BEGIN GIVEN TEXT

Balancing the challenges of underdiagnosis (missing or delaying important diagnoses) and overdiagnosis (labeling patients with diseases that may never cause suffering or death) can feel like walking across a canyon on a tightrope. Diagnostic errors occur in an estimated 10 percent to 20 percent of cases and will affect most Americans at least once in their lifetime. They are the leading cause of medical malpractice claims, harming more than 4 million people at a cost of more than $100 billion. 

Developing effective means to prevent diagnostic error has become an urgent priority. Physicians may compensate by ordering expensive, and often unnecessary, tests, scans, lab work and specialist referrals. However, those extra tests may not yield any better or more specific explanations, and could cause harm to the patient through false positives, delayed treatment, permanent disability or death.

So how can physicians find the “sweet spot” between doing too much, or too little? That was the question posed by Gordon Schiff, M.D., associate director of Brigham and Women’s Center for Patient Safety Research and Practice at a workshop during this week’s Society to Improve Diagnosis in Medicine (SIDM) conference in New Orleans.

Gordon Schiff, M.D.

END GIVEN TEXT

■ **ABOUT THIS EXERCISE**
According to the passage about diagnostic error, in roughly what share of cases do diagnostic errors occur? Answer using only the passage about diagnostic error.

BEGIN DATA EXCERPTS

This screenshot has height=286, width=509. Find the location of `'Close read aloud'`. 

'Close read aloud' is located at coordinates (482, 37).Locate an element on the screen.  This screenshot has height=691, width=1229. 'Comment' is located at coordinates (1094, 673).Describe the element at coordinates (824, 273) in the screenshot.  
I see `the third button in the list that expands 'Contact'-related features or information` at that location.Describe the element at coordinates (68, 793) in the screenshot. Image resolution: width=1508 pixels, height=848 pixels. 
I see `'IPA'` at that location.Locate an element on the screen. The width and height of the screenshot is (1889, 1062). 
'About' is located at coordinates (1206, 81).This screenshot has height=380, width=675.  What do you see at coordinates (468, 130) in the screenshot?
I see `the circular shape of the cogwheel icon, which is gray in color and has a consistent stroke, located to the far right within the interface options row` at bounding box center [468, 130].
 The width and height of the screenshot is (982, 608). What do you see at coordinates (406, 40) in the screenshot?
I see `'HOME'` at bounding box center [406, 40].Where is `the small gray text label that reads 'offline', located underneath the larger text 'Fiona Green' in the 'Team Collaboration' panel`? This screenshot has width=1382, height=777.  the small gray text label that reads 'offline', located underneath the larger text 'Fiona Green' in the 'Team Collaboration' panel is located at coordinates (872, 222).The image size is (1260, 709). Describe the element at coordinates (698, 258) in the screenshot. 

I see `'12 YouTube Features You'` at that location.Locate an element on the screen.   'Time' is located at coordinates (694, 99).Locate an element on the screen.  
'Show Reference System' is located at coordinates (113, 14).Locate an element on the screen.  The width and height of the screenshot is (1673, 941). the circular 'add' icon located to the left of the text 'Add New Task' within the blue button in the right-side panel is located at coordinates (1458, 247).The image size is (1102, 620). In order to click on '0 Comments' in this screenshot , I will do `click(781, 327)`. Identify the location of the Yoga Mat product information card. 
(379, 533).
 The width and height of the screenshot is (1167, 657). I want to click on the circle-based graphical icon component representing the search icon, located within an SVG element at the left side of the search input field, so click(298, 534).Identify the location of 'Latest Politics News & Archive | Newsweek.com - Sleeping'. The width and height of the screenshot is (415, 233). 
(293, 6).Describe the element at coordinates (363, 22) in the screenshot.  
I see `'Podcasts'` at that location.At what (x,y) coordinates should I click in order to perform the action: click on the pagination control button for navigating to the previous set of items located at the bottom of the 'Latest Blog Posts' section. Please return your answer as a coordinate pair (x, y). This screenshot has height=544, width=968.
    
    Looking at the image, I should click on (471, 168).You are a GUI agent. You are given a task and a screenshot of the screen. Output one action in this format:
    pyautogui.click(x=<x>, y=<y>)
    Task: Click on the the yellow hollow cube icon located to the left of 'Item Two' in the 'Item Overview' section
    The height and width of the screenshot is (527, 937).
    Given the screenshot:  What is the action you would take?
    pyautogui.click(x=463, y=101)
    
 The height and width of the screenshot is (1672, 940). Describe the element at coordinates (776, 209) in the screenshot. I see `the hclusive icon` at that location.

END DATA EXCERPTS

■ **RESPONSE AREA**
An estimated 10 percent to 20 percent of cases.